Sunday, August 01, 2010

Crime Of The Century

The second episode of Sherlock - Stephen Thompson's The Blind Banker - whilst not being quite as mindblowingly brilliant as the first, was still very impressive. A loose adaptation of the classic Conan Doyle short-story The Dancing Men replacing the original protagonists and an American crime of passion, with Chinese Triads and antique smuggling, it was clever, densely plotted and had some very sharp and pithy conceits in its arsenal of delights. At once mature and reflective and also, in places, very funny indeed. As Tom Sutcliffe noted in the the Indepedent last week, Sherlock is 'a triumph, witty and knowing, without ever undercutting the flair and dazzle of the original. It understands that Holmes isn't really about plot but about charisma. Flagrantly unfaithful to the original in some respects, Sherlock is wonderfully loyal to it in every way that matters.' The BBC have also announced in the last couple of days that the series will be released on DVD at the end of August and that the untransmitted sixty minute version of A Study In Pink will be included as an extra.

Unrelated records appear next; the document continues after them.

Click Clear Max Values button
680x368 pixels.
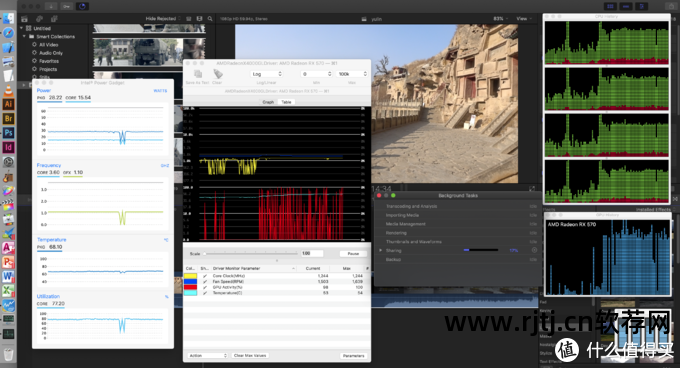(250, 355)
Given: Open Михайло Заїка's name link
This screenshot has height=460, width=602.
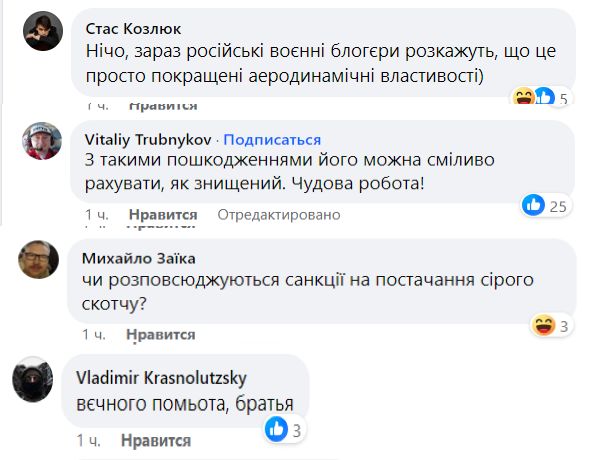Looking at the screenshot, I should click(x=139, y=258).
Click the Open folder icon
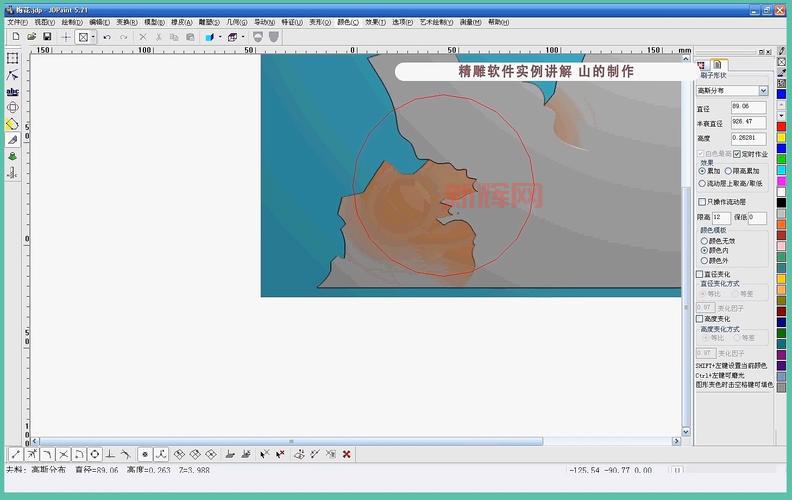This screenshot has width=792, height=500. click(32, 37)
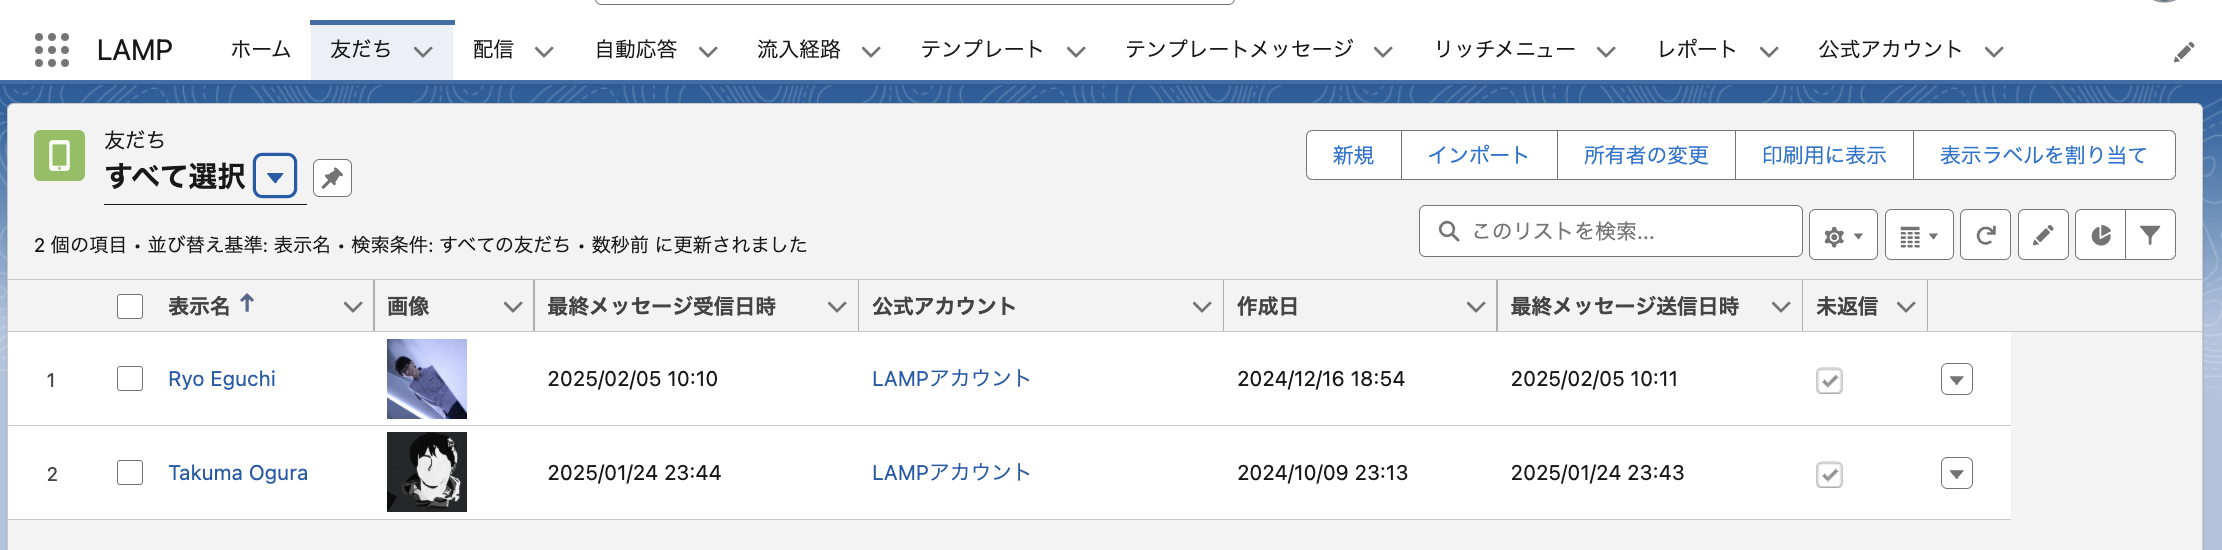Show the charts panel icon

tap(2101, 236)
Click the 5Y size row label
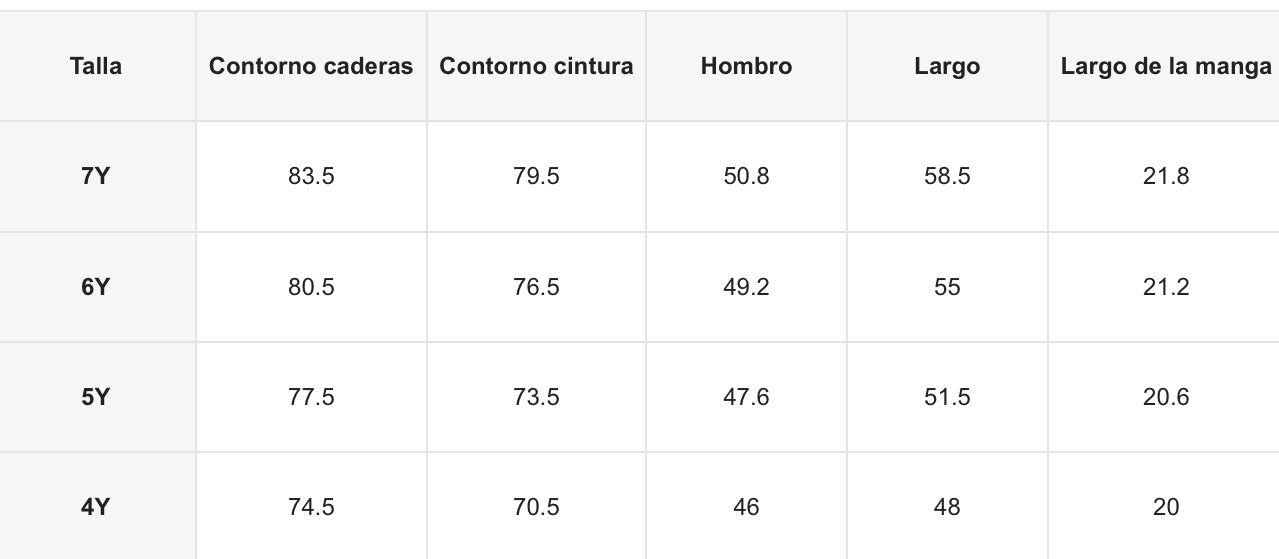The image size is (1279, 559). click(x=96, y=397)

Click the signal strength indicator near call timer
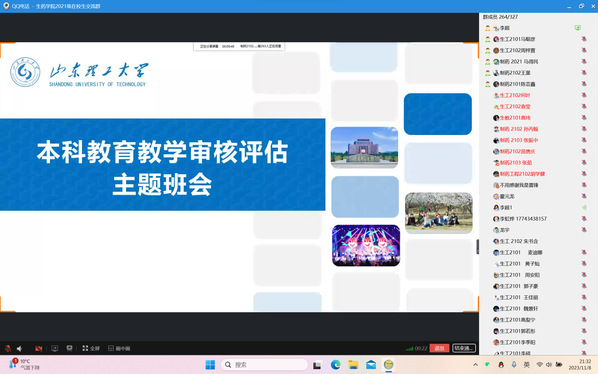coord(410,348)
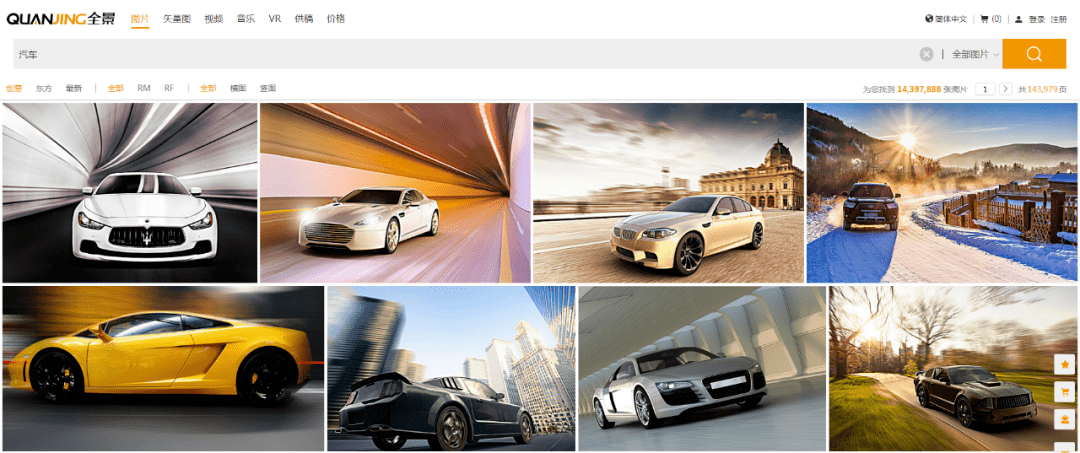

There's been an interesting row brewing online over the last few days concerning the announcement of a new Syfy series called Human Relations, part of the US cable network's development slate announced at the recent Television Critics Association summer press tour. The former Buffy the Vampire Slayer actress Amber Benson is suggesting that the idea closely resembles the plot of an independently produced movie which she co-directed and which has recently completed production. And she's looking for an explanation, it would appear. Amber, who played Willow's girlfriend Tara in the cult series, said that she and her co-director, fellow Buffy actor Adam Busch, had been working on the film concept, which they first unveiled in January, called Drones for over two years. On her blog, Benson - seen left with a rather starstruck, not to mention drunk, Keith Telly Topping in Los Angeles a couple of years ago and looking, frankly, scared! - claimed there are quite a few similarities between the pre-publicity blurb of Human Relations and the concept of Drones. 'The Office meets The Day the Earth Stood Still is about a guy who works in an office with a kooky, off-kilter boss/co-workers, who then discovers that he's really working with aliens who are plotting to blow up the Earth,' Benson said about Drones. 'The whole thing kinda sucks for Adam and I because we poured two-and-a-half years of our life ... into Drones,' Benson added. 'But I feel exceedingly bad for our writers, Ben Acker and Ben Blacker, because this was their baby, ripped from their own brains and transplanted onto celluloid - and now they get to see someone else take their idea.' Benson, however, stopped just short of actually outright accusing Syfy of plagiarism. 'I don't know the guys writing/producing Human Relations, and I have not read the script, so I can't say there is any wrongdoing,' Benson said. 'I just think it's a bit coincidental.' Drones has already been shown at several film festivals - to some considerable accliam - and is due to be released early in 2011.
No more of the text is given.